Let me share an alternate model to the "internal community manager" role. This is based on a case that I worked on, and I wanted to get feedback from you if you think this is a better model.
Context: I worked with a client who was not in a position to hire a full time community manager. But only to bring me on for a limited engagement to set them off toward a good path. The situation: about 1000 people in the division, multiple locations, multiple products, multiple clients, you name it - silos everywhere. The big enabler: the thought leadership was committed to an Enterprise 2.0 collab strategy. They had software which provided them with a wiki, forum, blog, and "facebook-like" application for employees to provide branded identity and form into visible groups.
We followed the org structure, based on product, geography, and client. And we set up 10 sub-communities. Each group was willing to assign one person a 5--10 hour a week allocation for community management. But these people who were assigned this role were all over the place in terms of their awareness and abilities to perform this role. So we created a community of community leaders -- we met every week to review the community practices, barriers, successes, etc. The community of leaders shared practices about discussion forum moderation and wiki-page gardening etc. The leadership blogged to the organization promoting the success stories, and sometimes addressed the barriers.

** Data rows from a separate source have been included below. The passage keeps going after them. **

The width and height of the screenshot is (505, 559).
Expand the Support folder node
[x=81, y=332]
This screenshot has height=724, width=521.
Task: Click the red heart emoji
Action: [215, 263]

Each sub community was set up consistently (group wiki pages, categories, tags, etc.), and the part-time leaders helped group use the tools to collaborate and share effectively. There was no formal training. Rather we use the "I do, then we do, then you do" method of mentoring. And people followed the examples. It was easier to follow than to deviate, so people use the tools and collaborated effectively.
In upshot: instead of a dedicated internal community manager, we set up a community of part time managers. It had the advantage of spreading the "gospel" (so to speak), and talent, so that others in the company got better at business/social information exchange. I will admit, there were many speed bumps on the road, it was not smooth. But looking back, I think it was an overall successful approach.
The concept that many part-time contributors can scale better than one expert is very harmonious with Web 2.0. Perhaps this is a better model? It worked for me in this case, but I'd like to get your input -- one example is not a pattern. Anyone else see something like this before? What do you think about the approach?